Relationship red flags only look red in hindsight.

Photo by Girl with red hat on Unsplash

When we first start dating someone we are effectively colorblind.

While we might see subtle signs at the start, like the way they treated the waiter at the restaurant or how they handle their emotions, we can easily dismiss them or explain them away.

But after the dust settles and the endorphins wear off, you start to see red flags for what they are: toxic behavior.

Don’t be beat yourself up.

Red flags are difficult to spot when you think you’re in love.

Clinical psychologist Karen Nimmo explains why toxic behaviors are hard to spot:

(1) they come in many different (and often highly attractive) packages,

(2) the people who deploy them are very good at it and

(3) we’re going in with an open heart — not a suspicious one.

Don’t repeat the mistakes of the past. Here are 6subtle red flags to look out for in your next partner.

#1 How They Treat Their Ex-Partner(s)

The line between enemy and friend is thin.

The line between partner and ex-partner is even thinner.

You might be one serious argument away from a breakup. You can quickly be their next ex-partner and enemy.

If the person you are dating has had a series of dramatic and tumultuous break-ups, you might want to keep note.

I am not saying everyone has to be best friends with their exes but knowing how people handle conflict and emotions during a relationship is a preview of the relationship you will share with them.

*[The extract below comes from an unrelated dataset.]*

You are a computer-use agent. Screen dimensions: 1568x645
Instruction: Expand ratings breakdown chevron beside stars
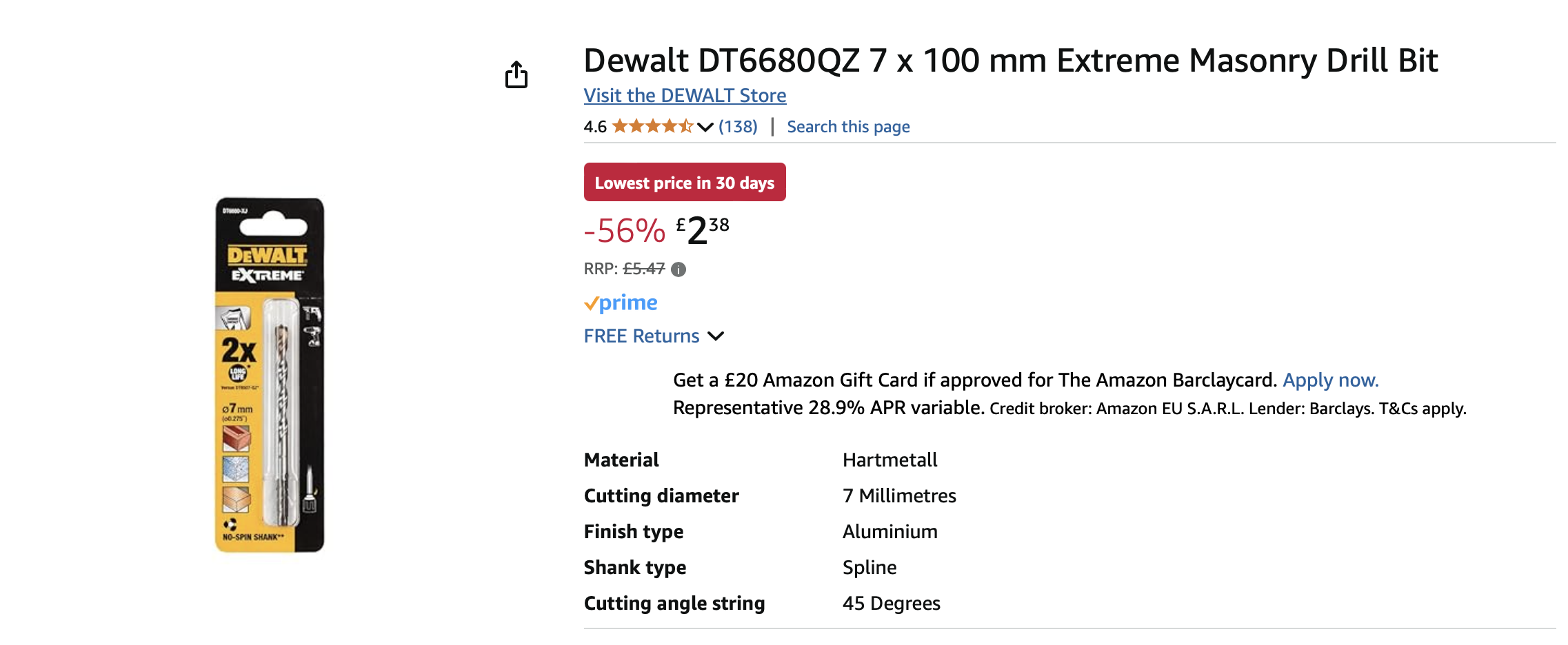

Past behavior is not the best indicator of future behavior but it is still the most reliable indicator we have.

I have a friend whose breakups are always explosive. She publicly shames each of her ex-partners on social media. She even faced a lawsuit for defaming one of them.

The best way to avoid relationship conflict is to stay clear of dating high-conflict people.

#2 How They Treat Their Parents

If they treat their parents poorly, how do you think they will treat you in a relationship?

Our parents provide the first model of relationships we see.

For better or worst, most of our behavior is modeled on what we grew up seeing, hearing and witnessing.

Unresolved emotional issues with parents will bleed into your relationship.

It will impact everything you do:

How you communicate, show intimacy and handle disagreements.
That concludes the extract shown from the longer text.